The South Korean government is expected to announce a significant reform of the real estate tax system in July, moving beyond merely reducing special exemptions to a phase of normalization. The policy focus is shifting toward a resident-centered approach and addressing market distortions, which is likely to result in a general reduction of various tax benefits.
According to the Ministry of Economy and Finance on May 17, the long-term holding special deduction (장특공) for capital gains tax is among the first items under review in this reform. Currently, homeowners with one property can receive a deduction of up to 80% based on the length of ownership (40% per year) and the duration of residence (40% per year).
Deputy Prime Minister and Minister of Economy and Finance Ku Yun-cheol stated on May 8 that the real estate market is transitioning from a previous overheating phase to one focused on actual residency, indicating a commitment to policy reform.
As a result, the government is reportedly considering increasing the weight of residency duration in calculating the long-term holding deduction. Previously, long-term ownership alone qualified for tax benefits, but the new approach would adjust the deduction based on actual residency. This means that the duration of actual residence will become a key factor in taxation, rather than merely the period of property ownership.
Additionally, tax benefits for housing rental businesses, introduced to stabilize the rental market, are also likely to be revised. In particular, the exemption from increased capital gains tax for landlords in designated adjustment areas is a major target for reform.
Critics have long argued that the rental business system has allowed multiple property owners to reduce their tax burden while expanding their assets. Consequently, the government is reportedly considering reducing existing benefits or allowing them to expire.
Property taxes, including comprehensive real estate taxes, remain a sensitive issue. While the current trend maintains a focus on reducing tax burdens, ongoing criticism highlights a lack of equity in asset taxation.
Raising property taxes could encourage multiple property owners to list their properties for sale, but there are concerns that this could also increase the housing cost burden on low-income residents through rent hikes.
Maintaining the current tax structure could stabilize the market and reduce tax resistance, but it may also exacerbate asset polarization and weaken the tax base, potentially leading to ongoing debates about so-called "tax cuts for the wealthy."
On the other hand, strengthening tax burdens could enhance equity in taxation and encourage an increase in property supply, but it also carries the risk of driving up rental prices.
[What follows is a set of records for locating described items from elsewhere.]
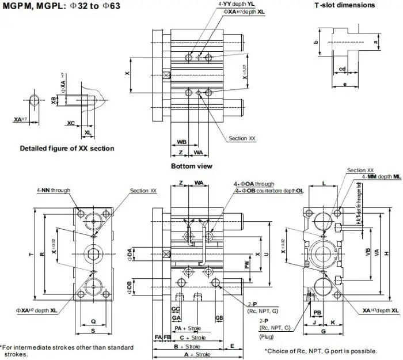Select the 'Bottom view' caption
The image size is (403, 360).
tap(191, 166)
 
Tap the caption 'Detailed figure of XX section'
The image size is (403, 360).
tap(67, 148)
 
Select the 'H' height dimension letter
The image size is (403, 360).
tap(394, 253)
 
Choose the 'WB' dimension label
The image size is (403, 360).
tap(181, 141)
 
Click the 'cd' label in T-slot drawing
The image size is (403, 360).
tap(342, 69)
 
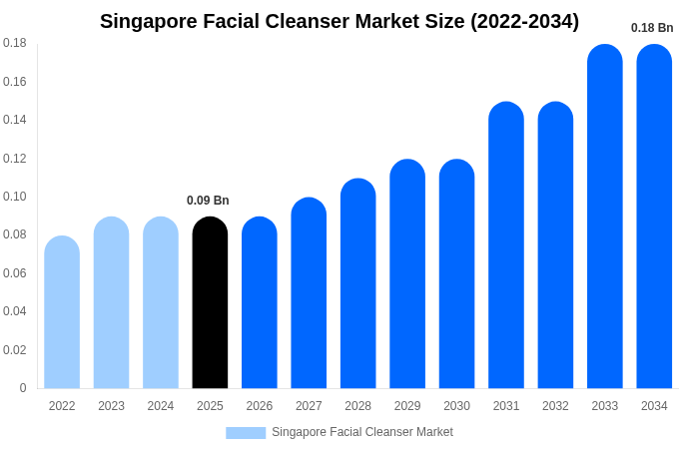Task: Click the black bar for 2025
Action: point(210,303)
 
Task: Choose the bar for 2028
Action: point(357,283)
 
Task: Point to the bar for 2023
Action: point(111,303)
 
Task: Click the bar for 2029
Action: point(407,274)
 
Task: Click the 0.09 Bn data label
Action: point(208,201)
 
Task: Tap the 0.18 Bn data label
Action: point(652,28)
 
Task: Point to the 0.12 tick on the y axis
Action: point(15,159)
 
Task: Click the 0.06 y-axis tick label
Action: point(15,273)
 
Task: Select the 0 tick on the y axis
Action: point(23,388)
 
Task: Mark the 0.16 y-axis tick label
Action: point(15,82)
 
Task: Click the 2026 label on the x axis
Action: point(260,406)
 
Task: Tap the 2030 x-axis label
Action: point(456,406)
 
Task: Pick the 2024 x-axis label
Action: point(161,406)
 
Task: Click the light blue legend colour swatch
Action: point(246,433)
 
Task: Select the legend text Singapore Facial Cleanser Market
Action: point(362,432)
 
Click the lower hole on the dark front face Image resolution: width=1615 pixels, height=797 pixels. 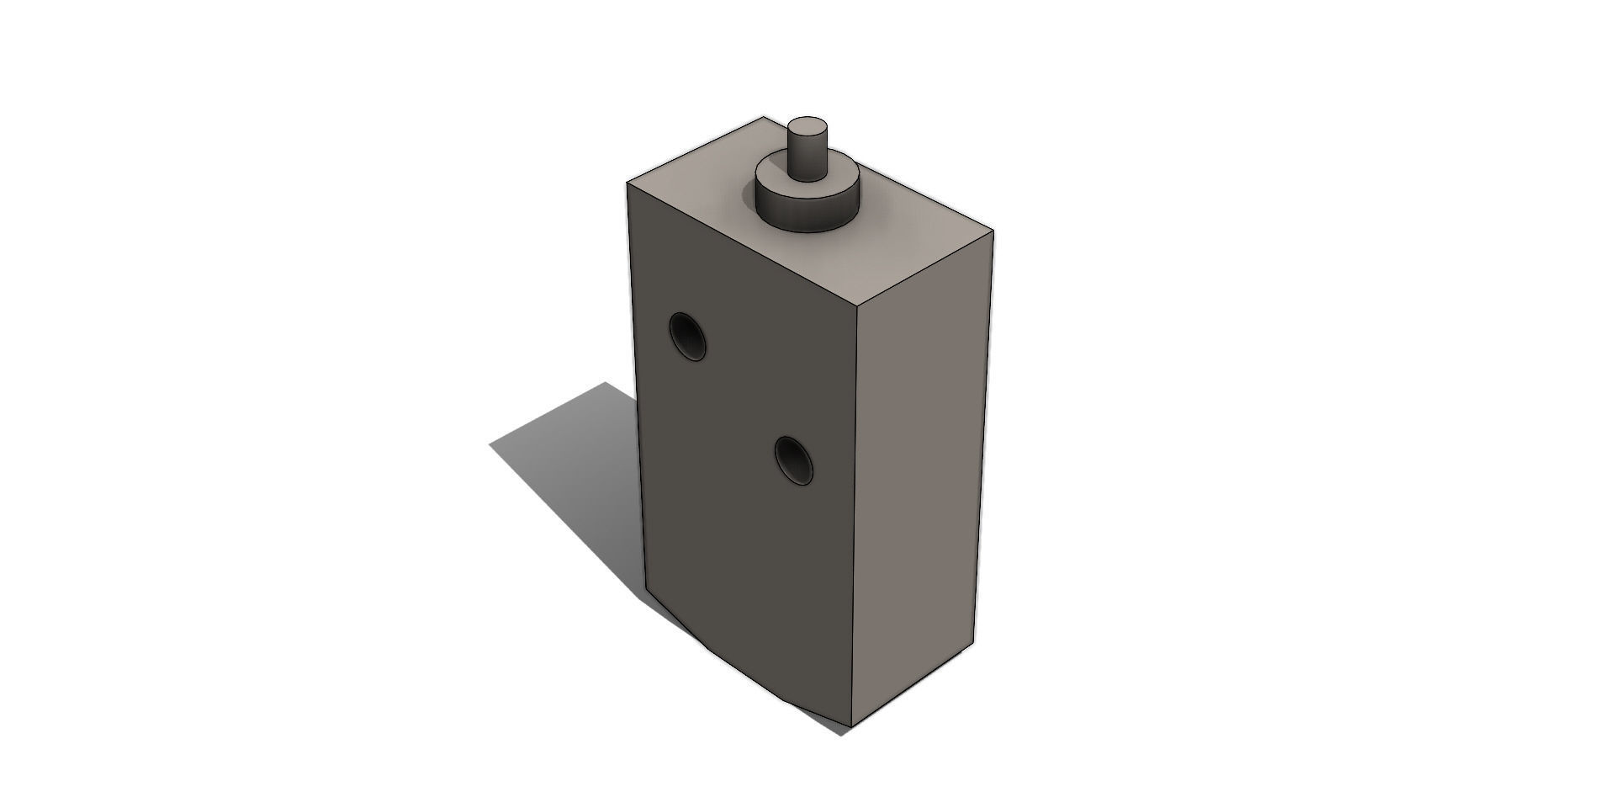point(793,460)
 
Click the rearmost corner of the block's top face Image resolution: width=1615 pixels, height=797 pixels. point(764,117)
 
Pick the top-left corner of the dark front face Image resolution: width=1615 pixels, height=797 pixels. point(627,181)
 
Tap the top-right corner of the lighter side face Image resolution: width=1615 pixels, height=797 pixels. point(993,230)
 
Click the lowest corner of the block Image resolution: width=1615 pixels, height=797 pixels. point(852,727)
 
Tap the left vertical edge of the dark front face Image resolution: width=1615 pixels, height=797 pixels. point(637,387)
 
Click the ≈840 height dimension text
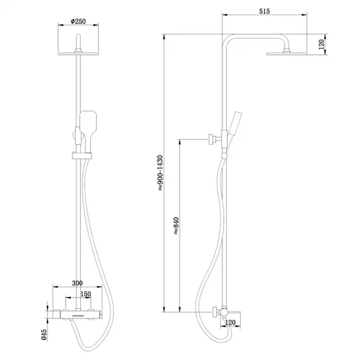click(x=174, y=224)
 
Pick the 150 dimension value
click(x=87, y=294)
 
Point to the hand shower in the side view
click(x=236, y=124)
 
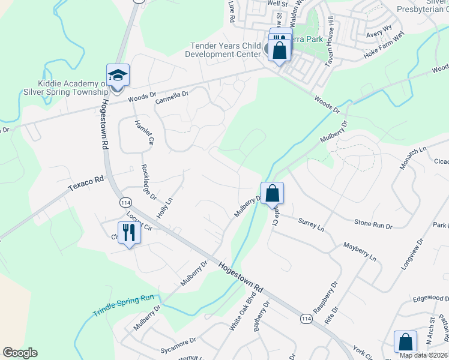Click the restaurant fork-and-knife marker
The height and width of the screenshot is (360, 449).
[130, 232]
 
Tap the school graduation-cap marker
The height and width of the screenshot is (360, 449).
[118, 76]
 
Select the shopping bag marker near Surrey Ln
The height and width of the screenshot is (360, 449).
[272, 193]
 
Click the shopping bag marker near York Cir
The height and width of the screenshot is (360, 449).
[406, 342]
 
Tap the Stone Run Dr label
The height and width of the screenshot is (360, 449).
[373, 224]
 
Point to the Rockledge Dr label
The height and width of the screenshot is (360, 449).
[149, 182]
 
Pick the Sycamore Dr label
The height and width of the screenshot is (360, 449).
[178, 343]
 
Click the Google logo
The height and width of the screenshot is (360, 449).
[20, 352]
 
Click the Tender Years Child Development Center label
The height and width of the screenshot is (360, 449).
[225, 50]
However, some experts argue that tax reforms alone may not be sufficient to stabilize real estate prices. Yoon Ji-hae, head of the Real Estate R114 Research Lab, noted, "It has not been sufficiently proven that taxes directly control real estate prices," suggesting that lowering transaction taxes might be a more effective approach to stimulate market activity.
She added, "Realistically, the likelihood of a homeowner returning to being a non-owner is low," and indicated that those eligible for the long-term holding deduction are likely to purchase another property in a different area even if they sell their current one.
* This article has been translated by AI.